Stored data:
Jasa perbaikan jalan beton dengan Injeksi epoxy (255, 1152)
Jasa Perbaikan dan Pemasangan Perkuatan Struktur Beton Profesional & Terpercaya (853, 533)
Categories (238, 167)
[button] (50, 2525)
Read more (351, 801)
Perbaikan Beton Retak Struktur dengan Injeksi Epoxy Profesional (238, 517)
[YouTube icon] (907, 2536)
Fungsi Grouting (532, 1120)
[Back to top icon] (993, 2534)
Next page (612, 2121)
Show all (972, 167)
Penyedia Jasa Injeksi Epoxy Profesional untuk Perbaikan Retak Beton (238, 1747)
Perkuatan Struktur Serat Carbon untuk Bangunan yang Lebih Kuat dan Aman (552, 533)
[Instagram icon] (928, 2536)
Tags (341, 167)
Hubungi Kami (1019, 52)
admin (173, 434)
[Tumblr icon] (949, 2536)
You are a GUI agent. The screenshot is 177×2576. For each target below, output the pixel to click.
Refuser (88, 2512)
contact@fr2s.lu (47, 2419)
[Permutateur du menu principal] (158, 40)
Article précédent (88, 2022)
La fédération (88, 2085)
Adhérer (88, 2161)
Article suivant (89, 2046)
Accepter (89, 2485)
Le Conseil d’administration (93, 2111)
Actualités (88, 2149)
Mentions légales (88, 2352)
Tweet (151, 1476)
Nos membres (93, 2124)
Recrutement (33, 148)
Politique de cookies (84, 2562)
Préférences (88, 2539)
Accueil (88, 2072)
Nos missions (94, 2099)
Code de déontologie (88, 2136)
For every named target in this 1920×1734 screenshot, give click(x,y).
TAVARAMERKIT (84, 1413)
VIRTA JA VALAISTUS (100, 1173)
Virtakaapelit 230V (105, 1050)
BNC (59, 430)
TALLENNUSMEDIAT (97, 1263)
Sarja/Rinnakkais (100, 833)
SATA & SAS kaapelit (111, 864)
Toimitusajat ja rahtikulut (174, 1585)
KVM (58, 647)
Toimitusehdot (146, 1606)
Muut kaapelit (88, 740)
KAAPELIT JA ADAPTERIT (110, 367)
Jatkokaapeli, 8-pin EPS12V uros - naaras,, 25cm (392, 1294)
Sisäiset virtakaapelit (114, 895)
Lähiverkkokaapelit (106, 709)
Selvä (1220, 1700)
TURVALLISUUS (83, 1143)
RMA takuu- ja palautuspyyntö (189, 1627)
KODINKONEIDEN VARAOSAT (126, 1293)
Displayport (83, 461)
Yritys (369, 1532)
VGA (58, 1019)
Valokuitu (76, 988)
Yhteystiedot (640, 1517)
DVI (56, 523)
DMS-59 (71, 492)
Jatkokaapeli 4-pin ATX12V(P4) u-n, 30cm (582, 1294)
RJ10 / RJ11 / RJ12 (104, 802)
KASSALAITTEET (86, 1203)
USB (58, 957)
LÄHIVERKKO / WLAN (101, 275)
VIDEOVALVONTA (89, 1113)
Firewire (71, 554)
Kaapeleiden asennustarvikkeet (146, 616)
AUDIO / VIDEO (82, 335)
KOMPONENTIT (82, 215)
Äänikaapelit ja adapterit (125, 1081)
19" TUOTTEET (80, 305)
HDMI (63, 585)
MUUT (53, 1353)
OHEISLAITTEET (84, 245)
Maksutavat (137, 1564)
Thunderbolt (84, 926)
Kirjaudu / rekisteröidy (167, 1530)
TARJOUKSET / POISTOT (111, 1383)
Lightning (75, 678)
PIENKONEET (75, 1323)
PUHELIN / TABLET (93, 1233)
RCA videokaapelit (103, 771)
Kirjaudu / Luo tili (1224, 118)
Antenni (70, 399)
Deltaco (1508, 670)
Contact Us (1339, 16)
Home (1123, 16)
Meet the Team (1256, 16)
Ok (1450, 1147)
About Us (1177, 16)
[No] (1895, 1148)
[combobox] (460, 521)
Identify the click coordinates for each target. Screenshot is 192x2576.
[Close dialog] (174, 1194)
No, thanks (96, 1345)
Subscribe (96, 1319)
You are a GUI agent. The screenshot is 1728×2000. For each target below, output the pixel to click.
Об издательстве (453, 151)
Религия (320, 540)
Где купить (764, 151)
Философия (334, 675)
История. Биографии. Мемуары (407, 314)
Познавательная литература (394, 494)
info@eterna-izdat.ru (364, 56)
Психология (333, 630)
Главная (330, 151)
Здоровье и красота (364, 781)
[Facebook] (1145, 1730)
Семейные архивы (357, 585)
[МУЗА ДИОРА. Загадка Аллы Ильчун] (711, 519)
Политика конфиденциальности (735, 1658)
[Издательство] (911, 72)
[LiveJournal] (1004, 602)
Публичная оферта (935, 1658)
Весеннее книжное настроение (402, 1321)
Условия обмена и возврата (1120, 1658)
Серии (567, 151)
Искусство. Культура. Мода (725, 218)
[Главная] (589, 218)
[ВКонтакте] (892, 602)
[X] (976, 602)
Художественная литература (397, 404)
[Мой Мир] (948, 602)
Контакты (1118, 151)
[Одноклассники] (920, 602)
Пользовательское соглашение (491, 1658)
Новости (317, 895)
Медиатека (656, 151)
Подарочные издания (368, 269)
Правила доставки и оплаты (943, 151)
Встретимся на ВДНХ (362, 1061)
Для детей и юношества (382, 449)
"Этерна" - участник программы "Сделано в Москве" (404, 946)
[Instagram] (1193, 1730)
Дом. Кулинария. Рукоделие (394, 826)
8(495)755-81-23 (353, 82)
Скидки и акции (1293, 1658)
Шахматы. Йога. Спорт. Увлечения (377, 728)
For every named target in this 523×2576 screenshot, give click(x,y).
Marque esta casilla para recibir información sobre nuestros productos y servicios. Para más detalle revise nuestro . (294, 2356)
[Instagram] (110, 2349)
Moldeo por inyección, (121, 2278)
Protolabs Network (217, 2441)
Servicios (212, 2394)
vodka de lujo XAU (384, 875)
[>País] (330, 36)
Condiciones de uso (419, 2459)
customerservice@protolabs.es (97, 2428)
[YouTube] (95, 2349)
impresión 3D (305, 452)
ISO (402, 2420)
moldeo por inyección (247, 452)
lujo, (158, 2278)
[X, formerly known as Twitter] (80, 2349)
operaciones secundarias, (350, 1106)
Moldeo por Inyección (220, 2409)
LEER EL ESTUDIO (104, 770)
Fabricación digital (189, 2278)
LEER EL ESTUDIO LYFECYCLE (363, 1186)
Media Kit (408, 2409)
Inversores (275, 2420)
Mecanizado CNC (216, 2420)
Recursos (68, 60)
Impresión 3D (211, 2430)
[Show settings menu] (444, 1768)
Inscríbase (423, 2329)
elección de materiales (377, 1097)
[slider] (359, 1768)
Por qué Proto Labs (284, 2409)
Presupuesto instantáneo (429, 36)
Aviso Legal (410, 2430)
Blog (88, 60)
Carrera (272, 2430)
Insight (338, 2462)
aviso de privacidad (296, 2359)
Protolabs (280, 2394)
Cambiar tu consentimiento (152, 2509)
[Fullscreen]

▶ ACTION ITEM
Please give again the lines above between the line holding "impresión 3D (305, 452)" and the line holding "Impresión 3D (211, 2430)", inclusive, exactly as they are and with nothing added.

▶ SOLUTION TO THIS TASK
impresión 3D (305, 452)
ISO (402, 2420)
moldeo por inyección (247, 452)
lujo, (158, 2278)
[X, formerly known as Twitter] (80, 2349)
operaciones secundarias, (350, 1106)
Moldeo por Inyección (220, 2409)
LEER EL ESTUDIO (104, 770)
Fabricación digital (189, 2278)
LEER EL ESTUDIO LYFECYCLE (363, 1186)
Media Kit (408, 2409)
Inversores (275, 2420)
Mecanizado CNC (216, 2420)
Recursos (68, 60)
Impresión 3D (211, 2430)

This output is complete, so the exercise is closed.